Basta citare i racconti degli immigrati dal terzo mondo, che arrivati in altri paesi, venivano colti da una fissazione incontrollabile per il cibo, come unica compensazione e rassicurazione sul fatto di aver lasciato alle spalle tutto il loro mondo.
Sembra strano, ma la paura della morte per fame è scritta nel nostro DNA e non ci abbandona, al punto tale che esistono persone che conservano la stabilità e l’equilibrio mentale, mantenendo qualche chilo in più.
Per queste persone che non hanno superato e non sono consapevoli di tale paura non è la dieta ipocalorica la soluzione corretta.

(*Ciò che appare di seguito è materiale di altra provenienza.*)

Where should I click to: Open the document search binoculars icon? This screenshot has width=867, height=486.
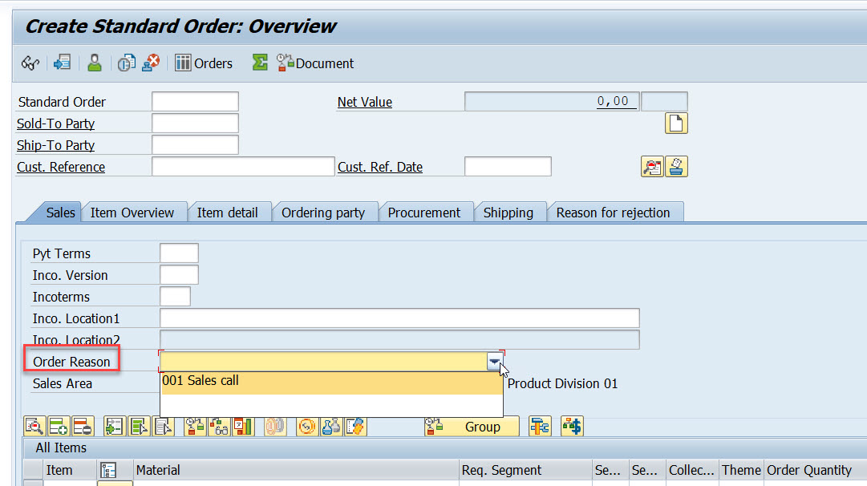(x=652, y=166)
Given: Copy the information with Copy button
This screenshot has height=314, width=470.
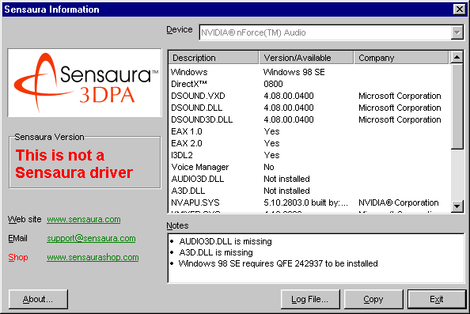Looking at the screenshot, I should (x=373, y=299).
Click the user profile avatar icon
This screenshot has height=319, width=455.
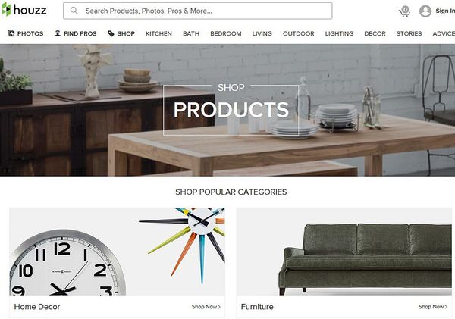coord(425,11)
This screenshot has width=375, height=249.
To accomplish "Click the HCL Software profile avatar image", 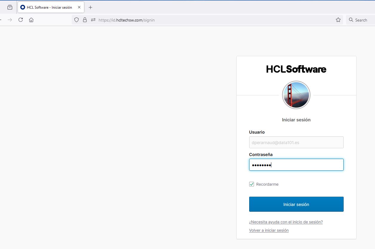I will [x=296, y=95].
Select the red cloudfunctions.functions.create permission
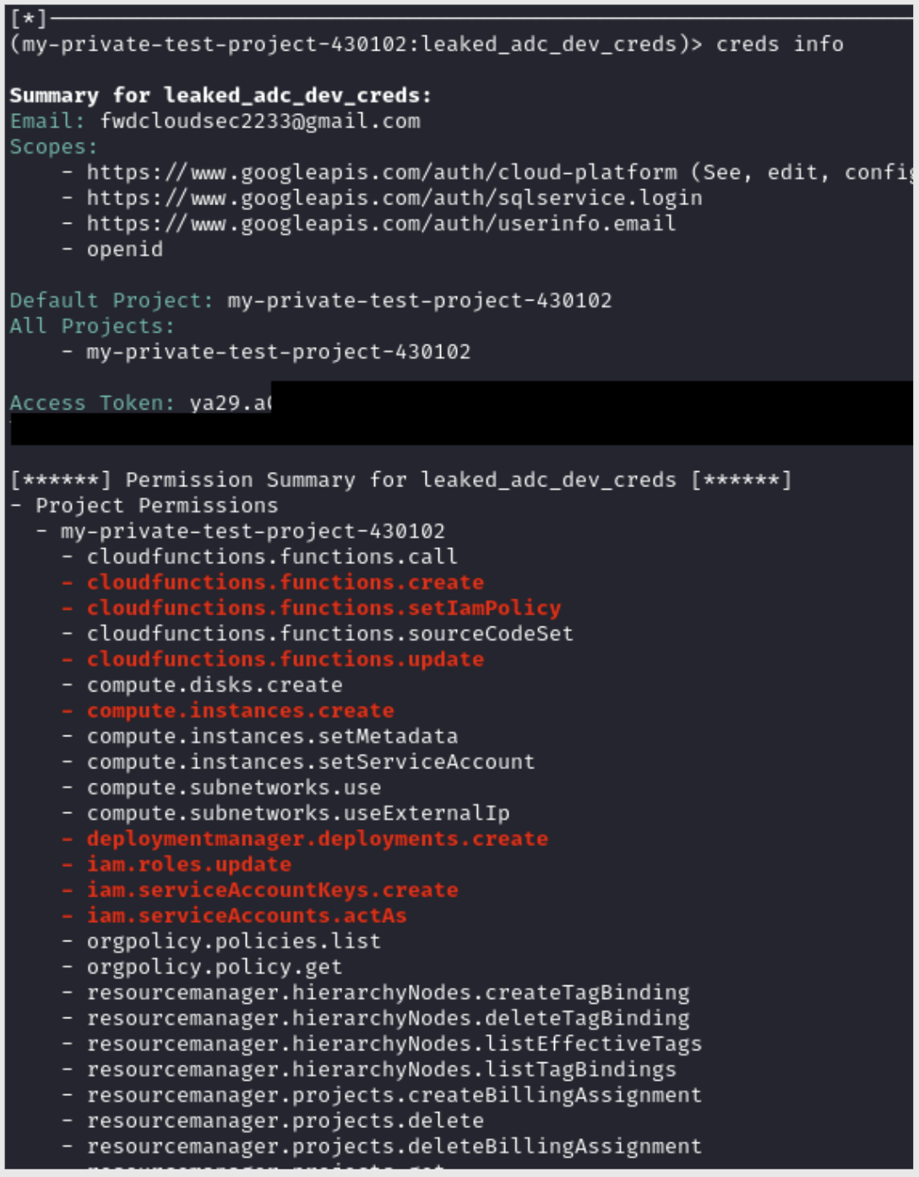The width and height of the screenshot is (919, 1177). [285, 583]
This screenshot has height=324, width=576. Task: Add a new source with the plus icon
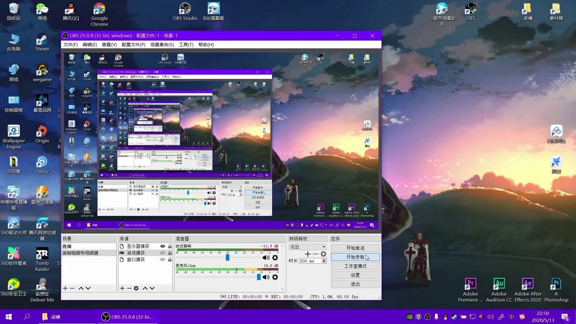(x=122, y=288)
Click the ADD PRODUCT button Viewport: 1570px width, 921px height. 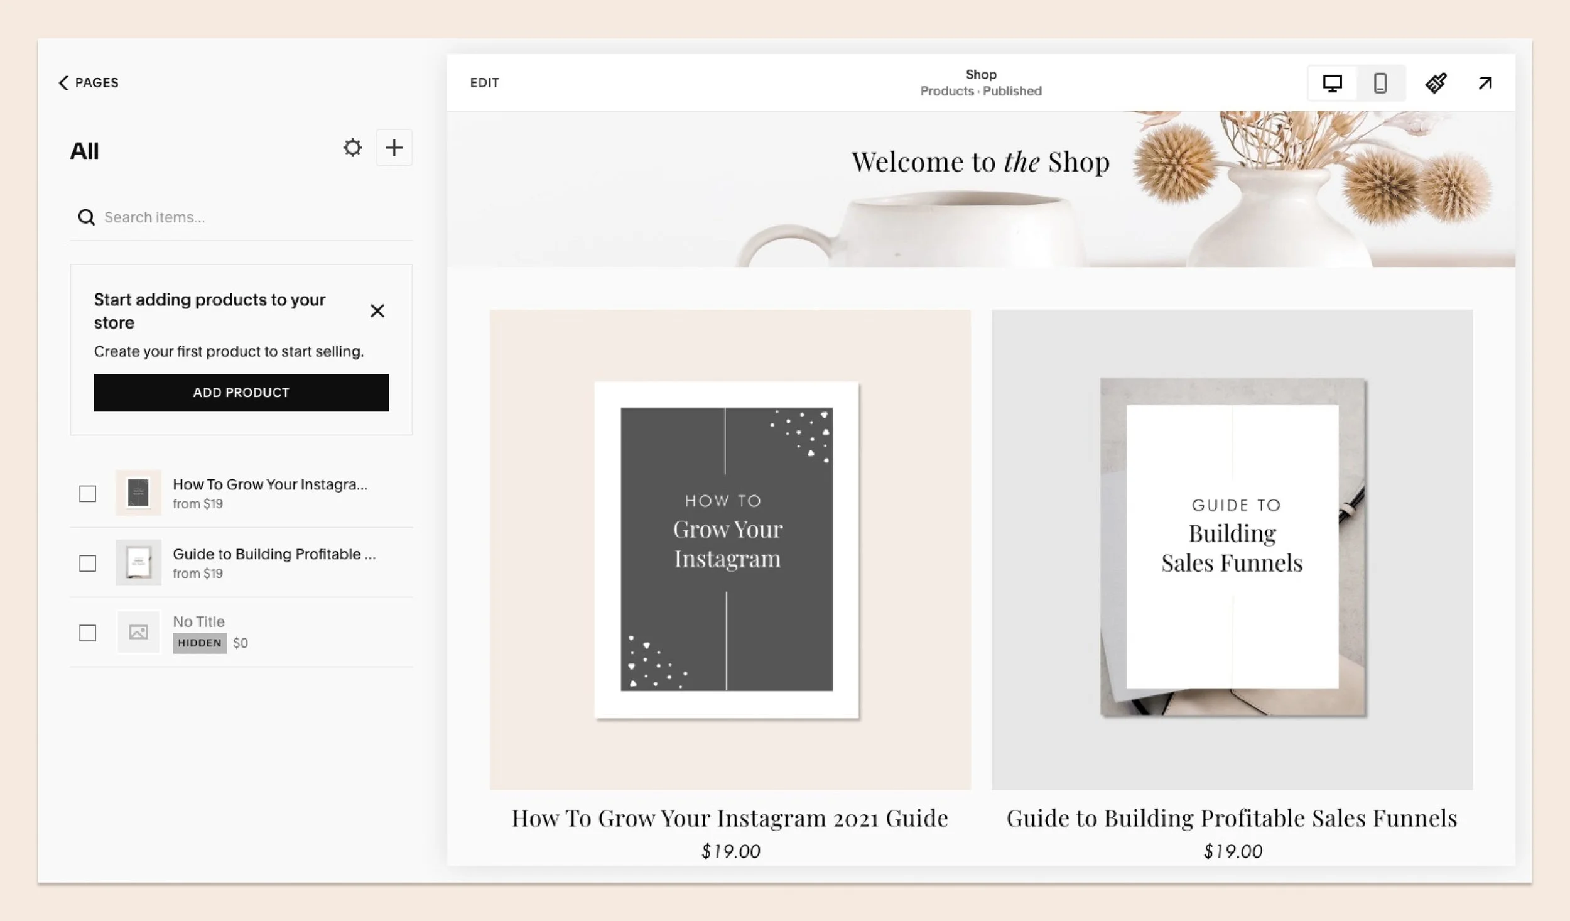tap(241, 393)
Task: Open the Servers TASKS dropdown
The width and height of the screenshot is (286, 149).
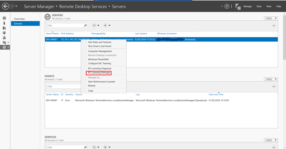Action: click(271, 18)
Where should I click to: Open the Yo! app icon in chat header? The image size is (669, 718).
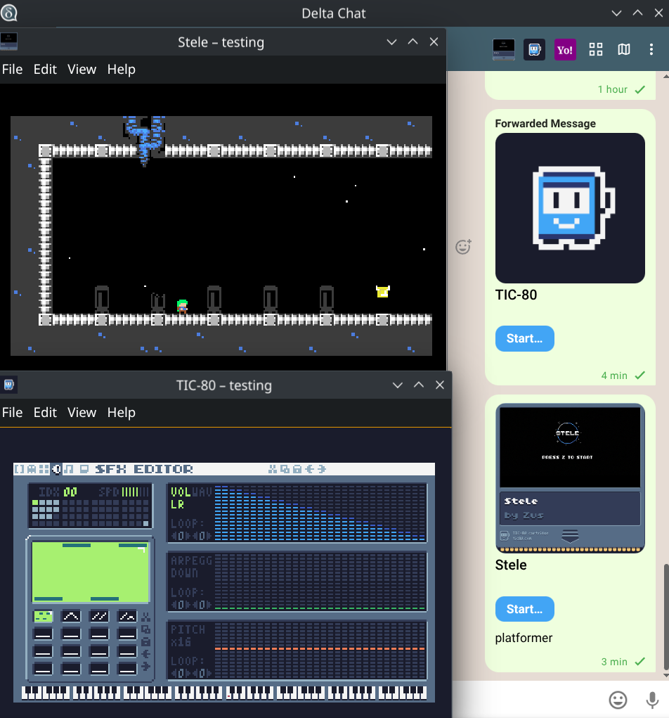(565, 49)
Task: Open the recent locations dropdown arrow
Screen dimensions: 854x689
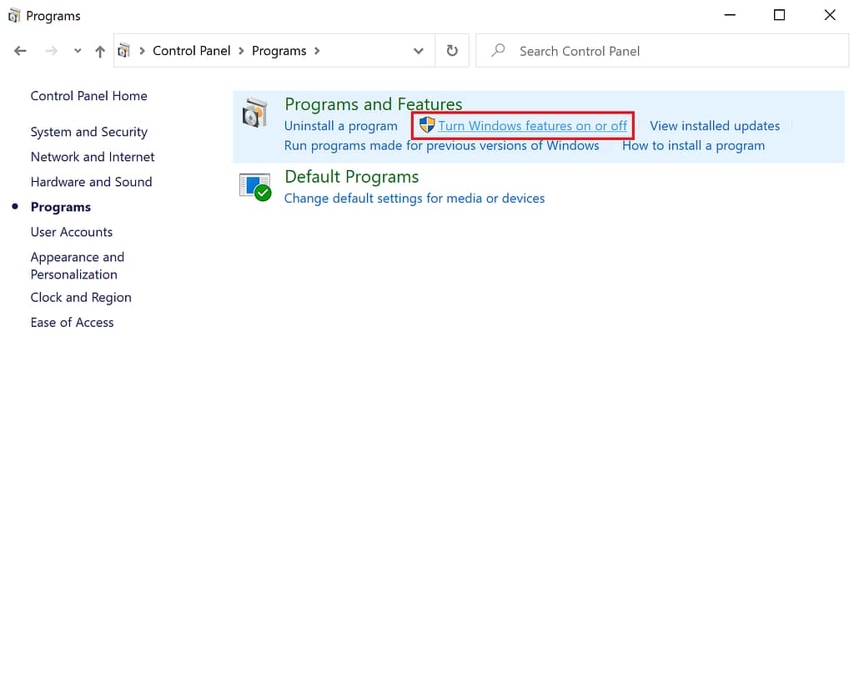Action: click(x=77, y=51)
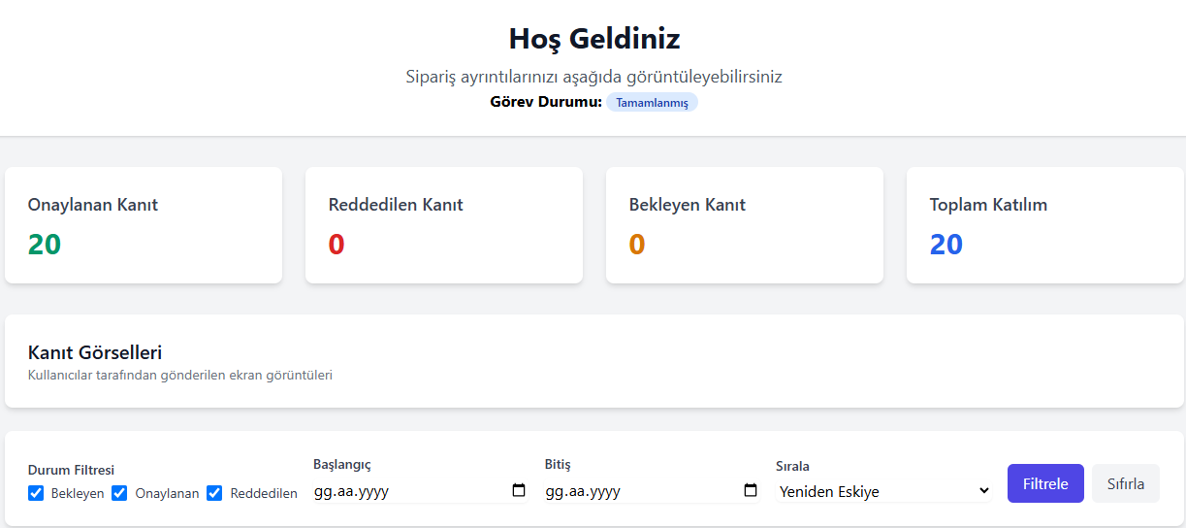Viewport: 1186px width, 528px height.
Task: Expand the Sırala dropdown
Action: [884, 491]
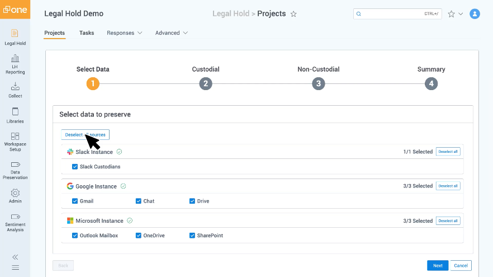Uncheck the Slack Custodians checkbox

[x=75, y=167]
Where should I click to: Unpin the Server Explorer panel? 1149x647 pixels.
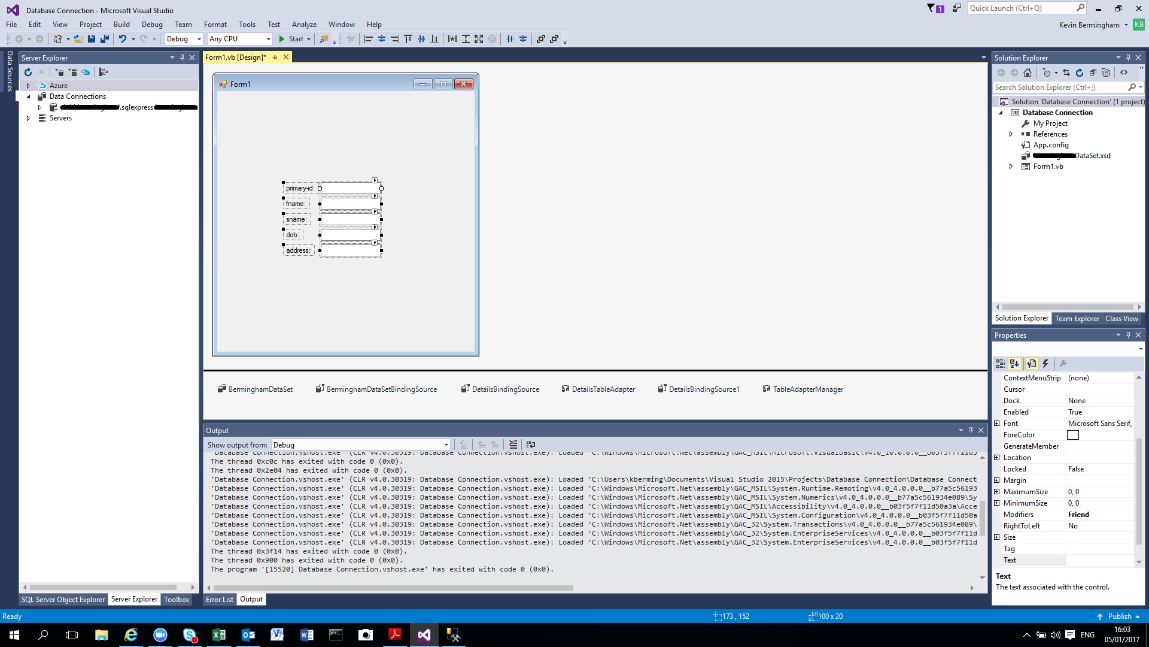point(182,58)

Anzi risulterebbe ancora più dannosa, aumentando questa paura inconscia e facendo ingrassare ulteriormente il soggetto in questione.
Spesso si è raffrontato il soprappeso con le condizioni economiche o con le classi sociali, attribuzione discutibile, ma che rimanda la paura del peso e della fame a sicurezza economica e a stabilità sociale.
Lo satus mentis ed il comportamento a tavola delle nostre nonne, ne sono la conferma: abbondanza di cibo e chili di troppo sono sintomo di ricchezza e benessere.
Pensiamo solo per un attimo all’inizio della guerra del golfo: in Italia furono svuotati, presi d’ assalto i supermercati, eppure razionalmente, in Italia, non si rischiava di morire di fame.
Dunque dobbiamo anche fare i conti con il fatto che l’energia di riserva, il grasso di deposito, ci rassicura contro il più pericoloso nemico dell’uomo : LA FAME.
La morte per fame è ancora oggi, nonostante il progresso, un fantasma sempre presente…
Per contro, incombe paradossalmente, la morte per eccesso di cibo…..
La soluzione per poter combattere tale smarrimento, e tutte le insicurezze connesse al proprio rapporto con il cibo è dunque, razionalizzare e combattere queste paure!
Riconoscerle, conoscersi, ascoltarle, ascoltarsi è il primo passo per poter scendere di peso.